• _What is expected_
Each line of the data must be reproduced as it appears.

• _Data_
#####
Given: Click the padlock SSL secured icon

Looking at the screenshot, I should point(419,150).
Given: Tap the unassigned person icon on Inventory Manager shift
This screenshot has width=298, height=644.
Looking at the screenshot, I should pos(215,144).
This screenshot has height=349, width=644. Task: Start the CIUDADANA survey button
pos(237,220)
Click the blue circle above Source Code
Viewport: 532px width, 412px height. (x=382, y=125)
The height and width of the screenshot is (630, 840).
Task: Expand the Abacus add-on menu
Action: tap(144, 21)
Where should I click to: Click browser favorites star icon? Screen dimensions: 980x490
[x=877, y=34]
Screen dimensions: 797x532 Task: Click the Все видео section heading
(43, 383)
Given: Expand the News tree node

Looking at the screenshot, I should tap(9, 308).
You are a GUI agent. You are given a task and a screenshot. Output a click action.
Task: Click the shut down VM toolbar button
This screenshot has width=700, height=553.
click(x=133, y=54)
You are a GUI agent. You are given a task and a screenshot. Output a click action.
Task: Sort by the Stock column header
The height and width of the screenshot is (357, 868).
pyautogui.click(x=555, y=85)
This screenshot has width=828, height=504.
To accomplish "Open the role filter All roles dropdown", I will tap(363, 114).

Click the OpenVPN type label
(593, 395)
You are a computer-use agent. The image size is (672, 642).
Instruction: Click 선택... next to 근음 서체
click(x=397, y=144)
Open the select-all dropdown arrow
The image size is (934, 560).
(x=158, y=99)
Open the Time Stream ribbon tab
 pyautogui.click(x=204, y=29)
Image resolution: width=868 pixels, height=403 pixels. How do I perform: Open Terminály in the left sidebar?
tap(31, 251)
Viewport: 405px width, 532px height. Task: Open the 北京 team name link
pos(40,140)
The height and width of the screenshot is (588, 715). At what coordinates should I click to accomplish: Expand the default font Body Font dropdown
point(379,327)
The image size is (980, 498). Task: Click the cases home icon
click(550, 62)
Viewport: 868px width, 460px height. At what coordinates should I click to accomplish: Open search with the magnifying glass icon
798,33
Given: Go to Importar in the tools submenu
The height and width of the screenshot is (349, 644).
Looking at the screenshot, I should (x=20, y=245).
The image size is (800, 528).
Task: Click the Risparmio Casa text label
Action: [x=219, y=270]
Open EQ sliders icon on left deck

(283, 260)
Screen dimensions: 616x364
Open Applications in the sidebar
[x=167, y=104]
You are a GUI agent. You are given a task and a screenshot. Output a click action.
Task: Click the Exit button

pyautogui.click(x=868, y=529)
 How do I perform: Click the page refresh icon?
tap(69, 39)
#####
• _Output of the exercise_
Given: Click the padlock SSL secured icon

Looking at the screenshot, I should point(419,150).
Given: Tap the unassigned person icon on Inventory Manager shift
This screenshot has width=298, height=644.
Looking at the screenshot, I should pos(215,144).
This screenshot has height=349, width=644. Task: Start the CIUDADANA survey button
pos(237,220)
Click the blue circle above Source Code
Viewport: 532px width, 412px height. (x=382, y=125)
The height and width of the screenshot is (630, 840).
Task: Expand the Abacus add-on menu
Action: tap(144, 21)
Where should I click to: Click browser favorites star icon? Screen dimensions: 980x490
[x=877, y=34]
Screen dimensions: 797x532 Task: Click the Все видео section heading
(43, 383)
Given: Expand the News tree node

Looking at the screenshot, I should tap(9, 308).
You are a GUI agent. You are given a task and a screenshot. Output a click action.
Task: Click the shut down VM toolbar button
This screenshot has width=700, height=553.
click(x=133, y=54)
You are a GUI agent. You are given a task and a screenshot. Output a click action.
Task: Sort by the Stock column header
The height and width of the screenshot is (357, 868).
pyautogui.click(x=555, y=85)
This screenshot has width=828, height=504.
To accomplish "Open the role filter All roles dropdown", I will tap(363, 114).

Click the OpenVPN type label
(593, 395)
You are a computer-use agent. The image size is (672, 642).
Instruction: Click 선택... next to 근음 서체
click(x=397, y=144)
Open the select-all dropdown arrow
The image size is (934, 560).
(x=158, y=99)
Open the Time Stream ribbon tab
 pyautogui.click(x=204, y=29)
Image resolution: width=868 pixels, height=403 pixels. How do I perform: Open Terminály in the left sidebar?
tap(31, 251)
Viewport: 405px width, 532px height. Task: Open the 北京 team name link
pos(40,140)
The height and width of the screenshot is (588, 715). At what coordinates should I click to accomplish: Expand the default font Body Font dropdown
point(379,327)
The image size is (980, 498). Task: Click the cases home icon
click(550, 62)
Viewport: 868px width, 460px height. At what coordinates should I click to accomplish: Open search with the magnifying glass icon
798,33
Given: Go to Importar in the tools submenu
The height and width of the screenshot is (349, 644).
Looking at the screenshot, I should (x=20, y=245).
The image size is (800, 528).
Task: Click the Risparmio Casa text label
Action: [x=219, y=270]
Open EQ sliders icon on left deck

(283, 260)
Screen dimensions: 616x364
Open Applications in the sidebar
[x=167, y=104]
You are a GUI agent. You are given a task and a screenshot. Output a click action.
Task: Click the Exit button

pyautogui.click(x=868, y=529)
 How do I perform: Click the page refresh icon?
tap(69, 39)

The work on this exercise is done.